« Vieillir »

Alors voilà, parce que j’aime l’écriture de Marilé, j’ai décidé de publier (avec son accord bien entendu) certains de ses textes. Savourez …

 

Vieux

 

On a beau jeu de se moquer des vieilles gens qui regardent passer la vie sur les bancs, à l’ombre des grands arbres, sur les places publiques, quand on est jeune et fringant. Ah c’est facile de railler l’inertie quand le mouvement ne fait pas mal, quand la lumière ne fait pas cligner des yeux dont se retire peu à peu tout fluide, comme de tout le corps qui se dessèche et s’amenuise !

Ils verront bien un jour, eux aussi, ce que c’est la fonte des muscles, l’oreille tendue aux chants des oiseaux qui se raréfient le matin, la langue qui clape avec dégoût sur  la soupe insipide qui cartonne la bouche, même faite maison, même avec les recettes d’avant.
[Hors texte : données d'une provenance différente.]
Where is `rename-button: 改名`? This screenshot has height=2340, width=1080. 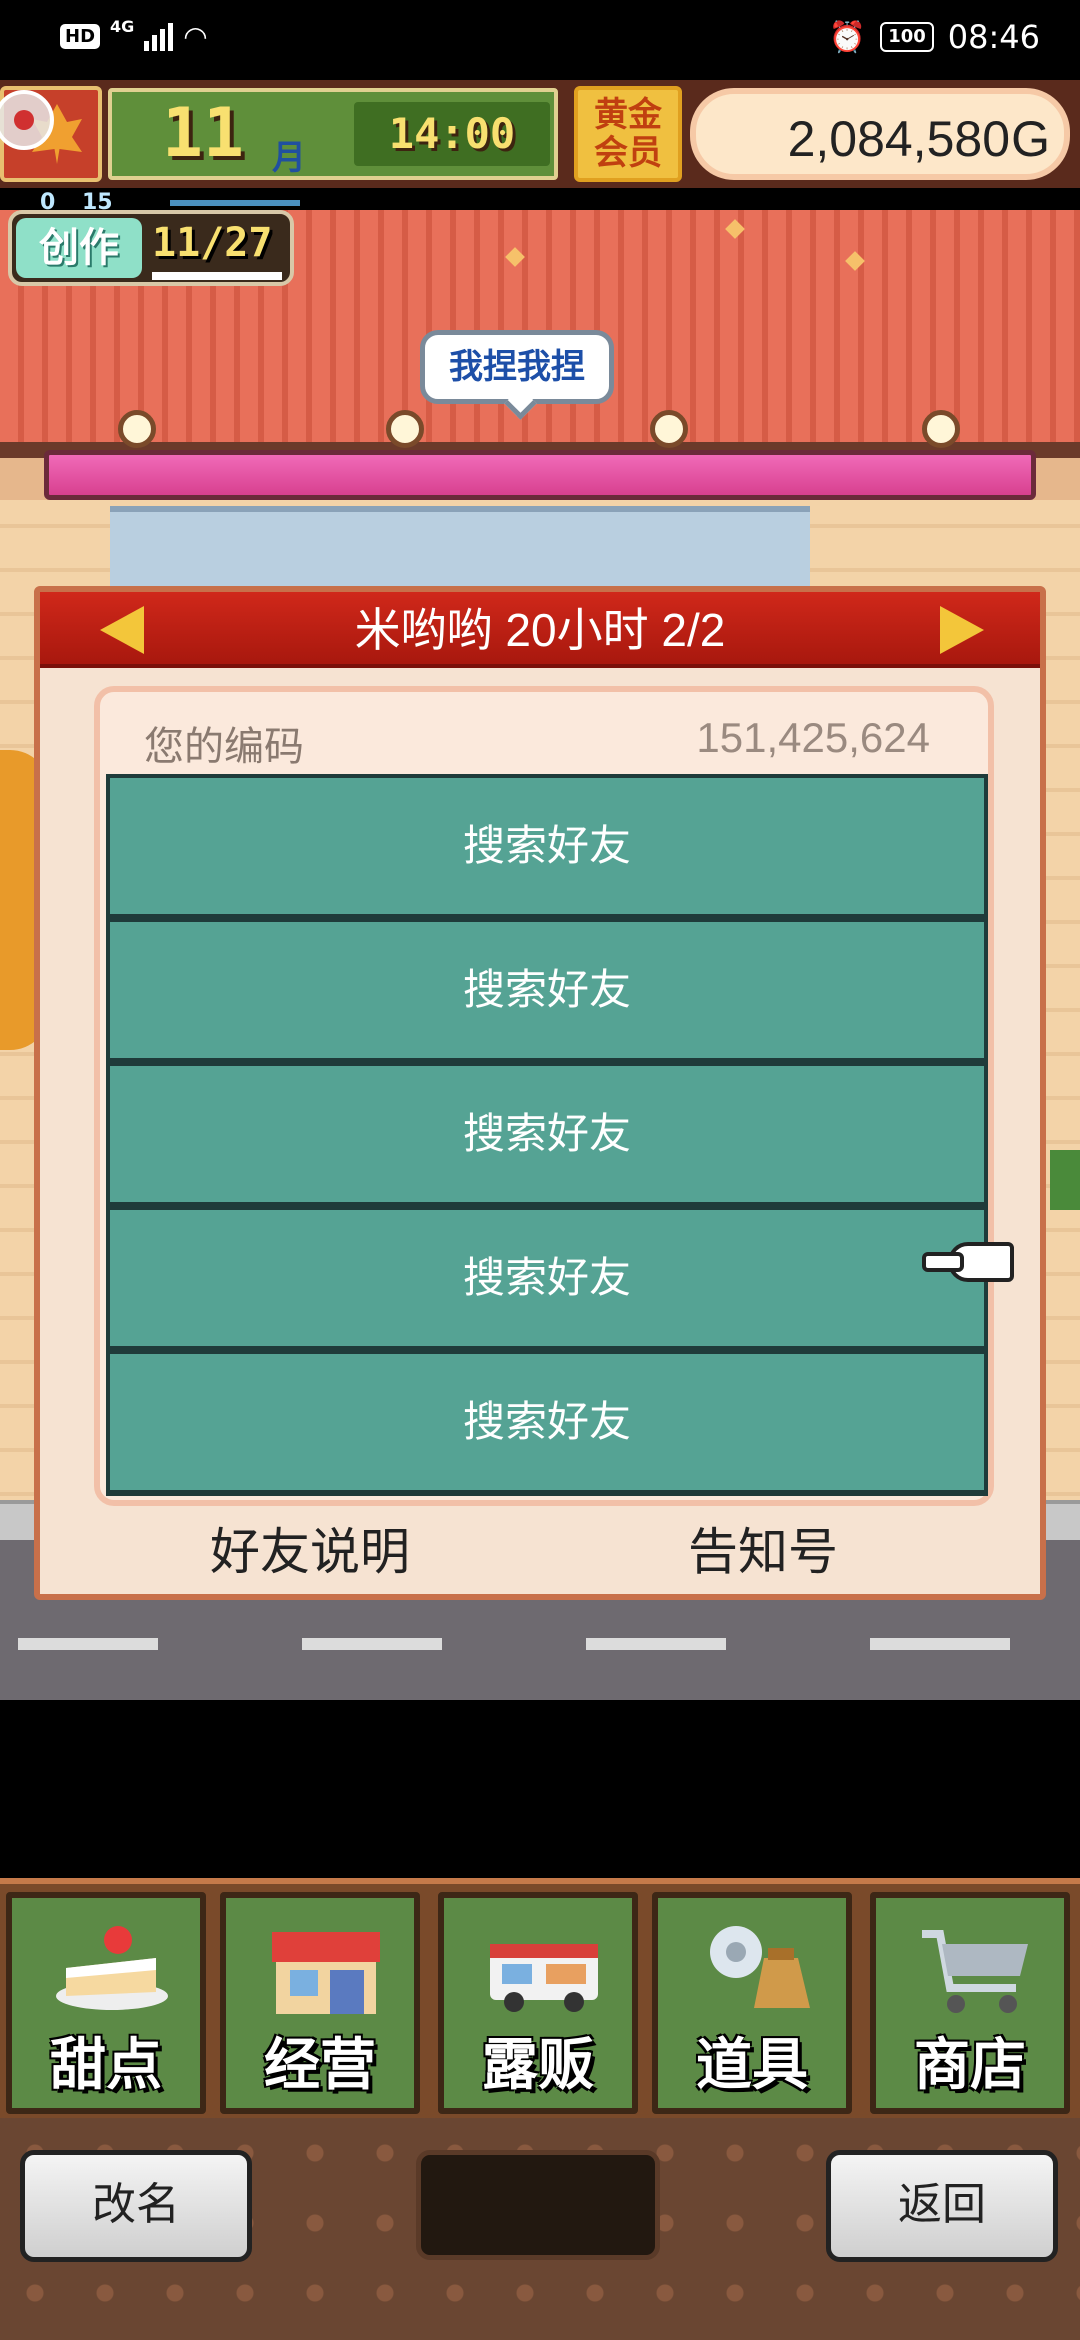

Les sensations se pastellisent, le monde s’estompe, sanguine sur laquelle on passe une main négligente. Des formes intactes subsistent et ça et là quelques détails que le doigt n’a pas effacés, mais l’ensemble se fond et s’entremêle dans une bouillie de couleur poussiéreuse.

Arthur pense à tout cela languissamment, sur son banc fétiche, dodelinant de la tête au rythme tout personnel que ses neurones malades impriment à ses muscles, chanson pour un être seul, castagnettes d’os craquants. Tout de même, avec ce beau soleil il profite – et se l’avoue, il n’a plus à se mentir à son âge – de cette nostalgie, la tourne et retourne en bouche, cela du moins conserve ses arômes et prend avec les ans des saveurs renouvelées.

De ce poste d’observation que nul ne songerait à lui disputer, qu’il a culotté à la forme de ses vieilles hanches année après année, pantalon après pantalon, sans préméditation mais sans faillir, qui a pris au contact fidèle de ces tissus râpés, neufs, râpés, cette douceur inimitable du bois de chêne jeune, il contemple sans fatigue tous les commerces de la place, les embrassant presque du regard. Le café qui déborde en terrasses inégales de part et d’autre de la fontaine, la pharmacie, la boulangerie, le tabac papèterie, le salon de coiffure. Depuis toutes ces années qu’il est assis là, il connaît son petit monde à la perfection, et l’on n’a plus que vaguement conscience de cette présence muette et immobile, pas plus encombrante qu’un saurien édenté en voie de momification, supposément sourde et aveugle. L’on a tort !

Il regarde et écoute de toute son âme, il sait leurs prénoms à tous, il a entendu une bonne partie de leurs histoires, publiques ou dissimulées, qu’il recoupe et fiche en souvenirs ordonnés. Seul dépositaire du secret de consanguinités ignorées fruits d’embranchements familiaux que la mort des uns et des autres dans des villages voisins qui se dépeuplent a rendues insoupçonnables, il veille.


Marie-Laetitia, Les nombrils de mon monde.